Last week on Thursday (4th of August) there was an incident on our backend side that led to configuration values being reverted and some events being processed in a different way for some of our AbuseHQ customers. This postmortem will give insights into what happened and what we did to fix it as well as what we are doing so it doesn't happen again.
On Thursday we added another database node to our database cluster to prepare for more load. During the sync between the existing servers and the new one, there was a failure of one of the existing servers that led to connection problems between our backend services and the database. This happened at ~12:25 (pm) UTC. These connection problems were only happening for a few minutes and, by themselves, didn't break anything. On the backend side, there was a bit of code, that is usually rarely called, that makes sure that new abusehq instances are properly initialized. Due to faulty error handling, this code overwrote the settings of some existing customers with the default settings. These settings were the inbound processing configuration, whether repshare is turned on and the default transitions of the default playbook. Nothing else was changed. The events that were processed after the incident until we fixed it, didn't go through the same sort of filtering, resolving, etc. that they usually go through.

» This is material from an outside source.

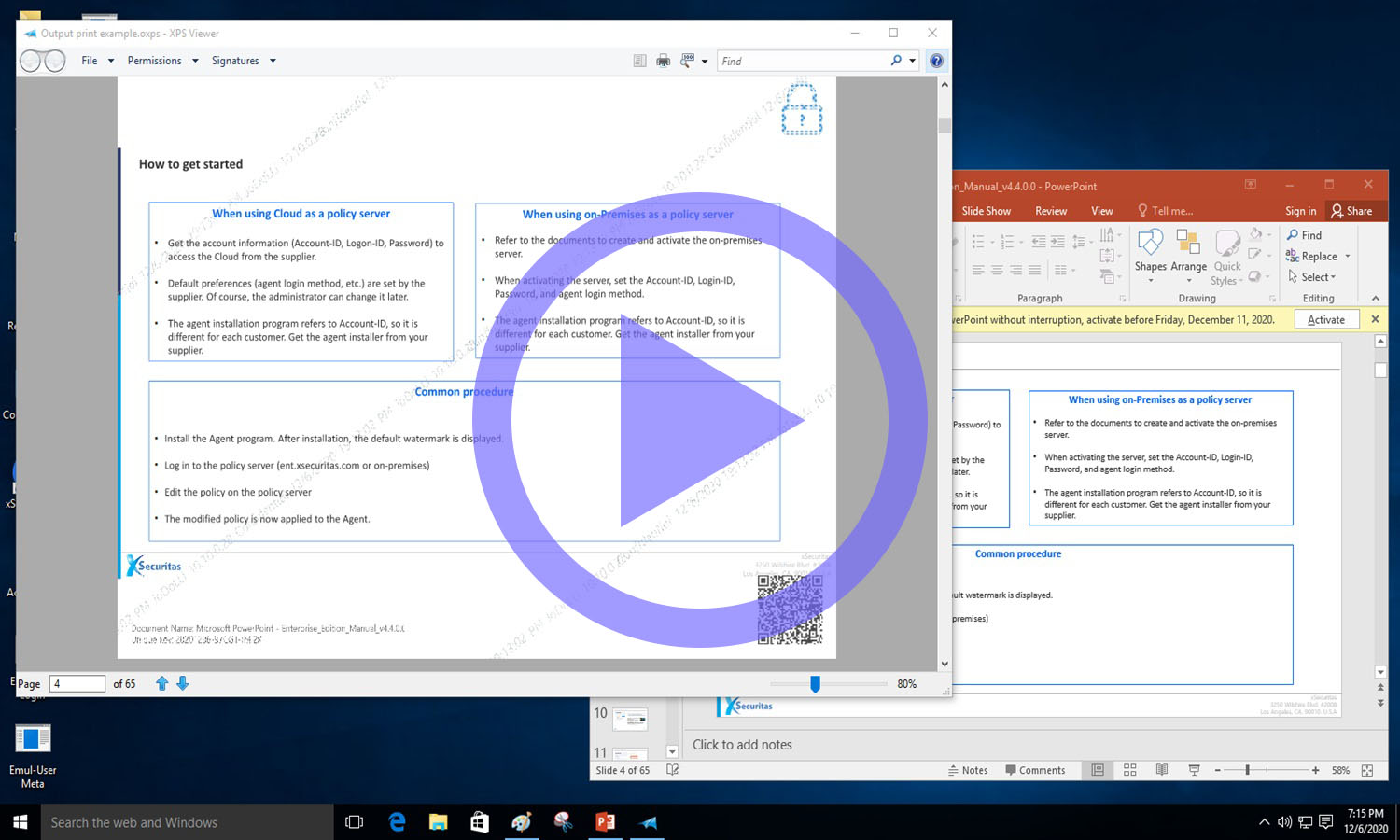Screen dimensions: 1400x840
Task: Open the Signatures dropdown
Action: coord(243,61)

For affected customers, new cases might've been created based on subscribers with the event IP as the subscriber ID as this is the default setting for a new AbuseHQ instance. Also, events that were usually dropped, might not have been dropped, because the filters weren't active.
It took us a bit to find out about the issue because it wasn't an apparent system error. Events were processed, so the monitoring didn't complain. After seeing anomalies in our processing statistics we started looking into it, though.
We apologize for any errors the incident has caused on your side. If you notice anything weird on your instance, we will gladly find a solution with you to clean that up.